There's no doubt that drugs have greatly advanced the treatment of mental disorders. Antipsychotics treat the most dramatic symptoms of schizophrenia, the delusions and hallucinations. Antidepressants can enable the suicidal to lead normal lives. But current drugs have limitations. Can we find new ones that are even more effective?

Our most successful drugs are for infectious diseases. An antibiotic like penicillin cures infections, killing bacteria by punching holes in their outer membranes. A vaccine consists of molecules that make the immune system more vigilant against a bacteria or virus. In short, an antibiotic corrects infection, while a vaccine prevents it.
# # # # #
■ **Task**:
In the text on drugs for mental disorders, how does penicillin kill bacteria?
# # # # #
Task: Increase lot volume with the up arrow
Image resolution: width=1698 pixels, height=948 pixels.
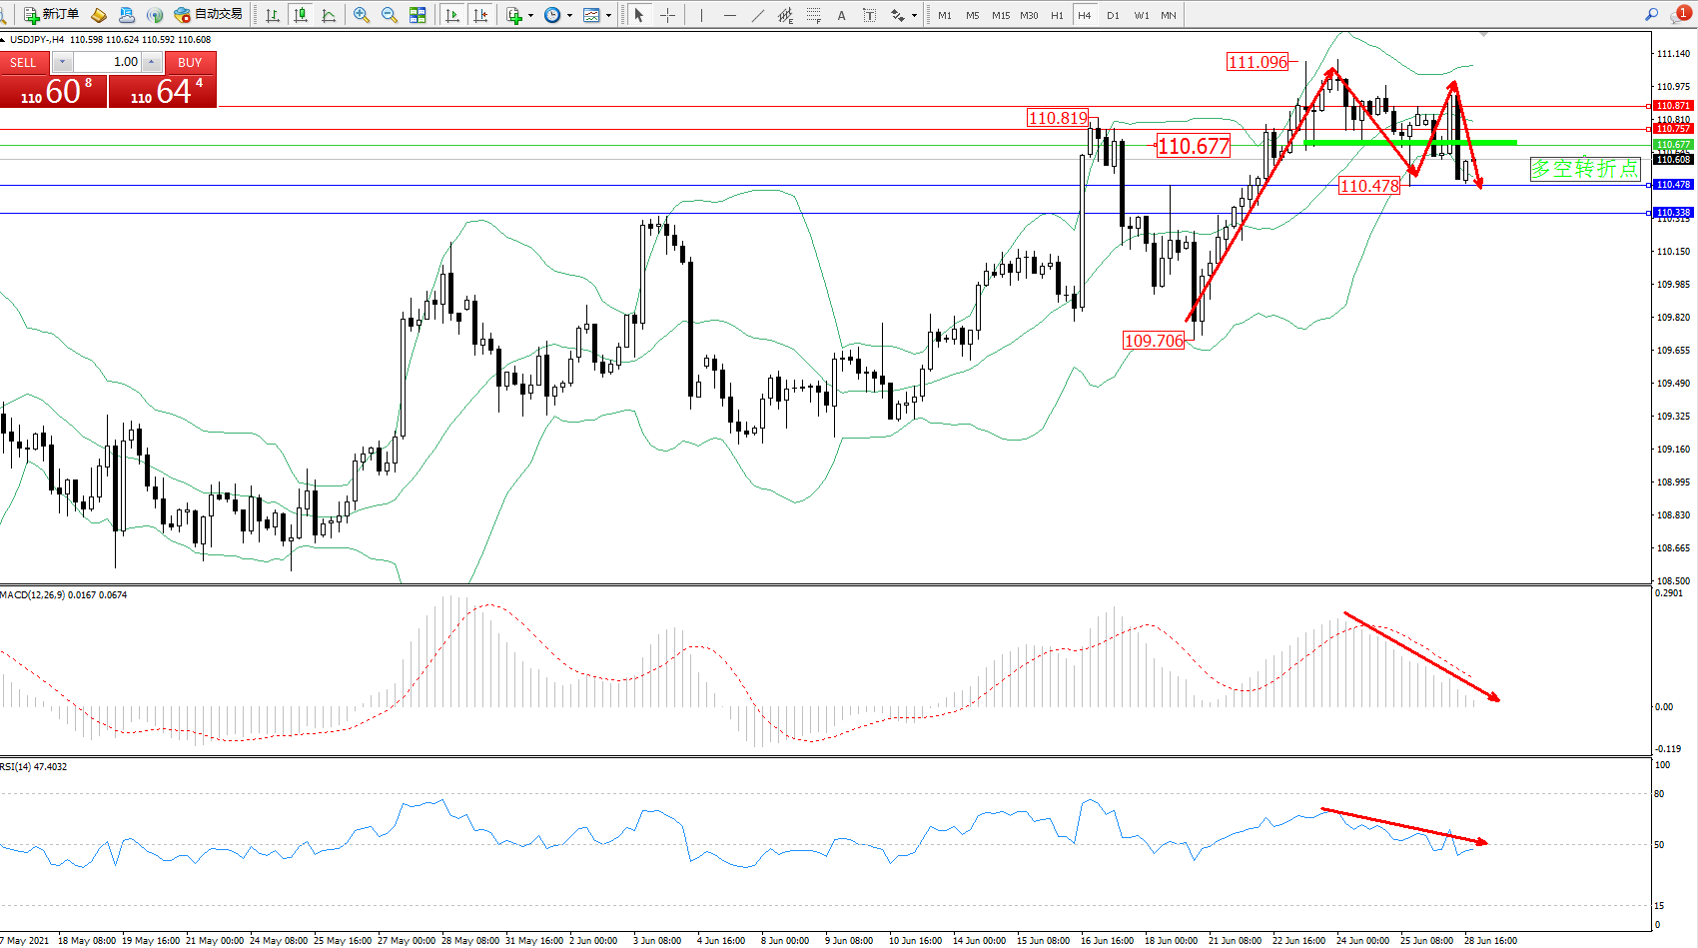Action: click(x=152, y=62)
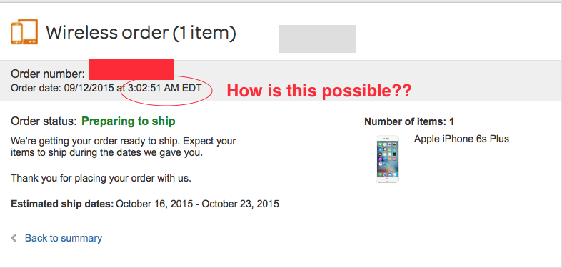Click the back chevron arrow icon

[x=14, y=238]
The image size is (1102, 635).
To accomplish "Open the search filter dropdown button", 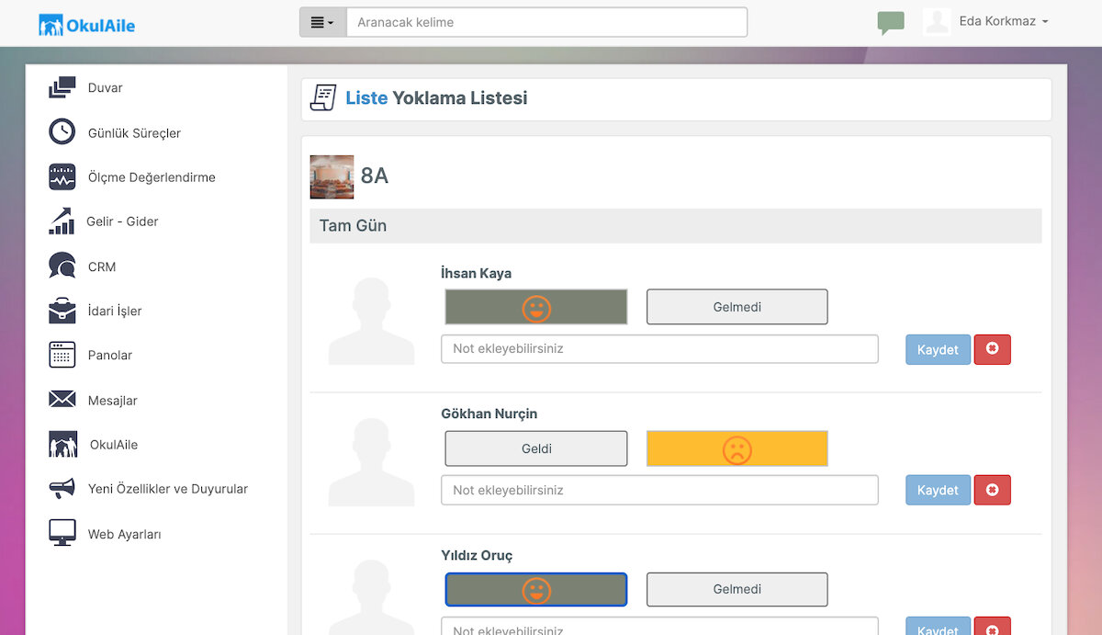I will [x=323, y=22].
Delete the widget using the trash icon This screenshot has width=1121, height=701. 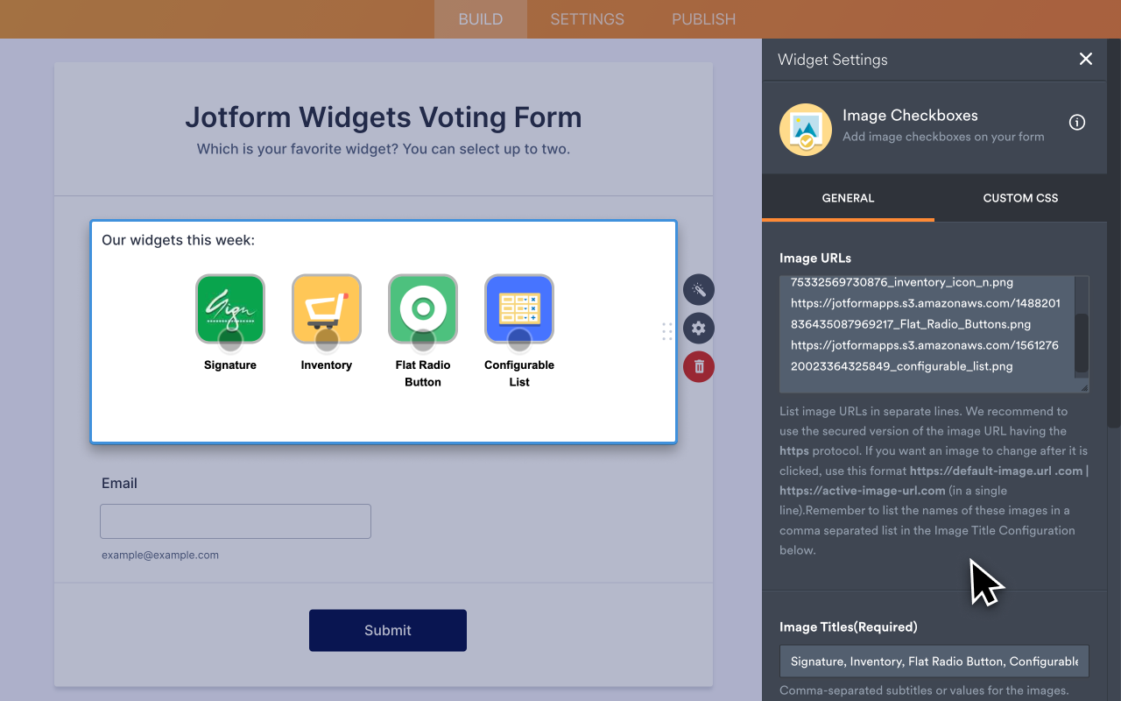tap(698, 366)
# # # # #
■ **Written reply**:
By punching holes in their outer membranes.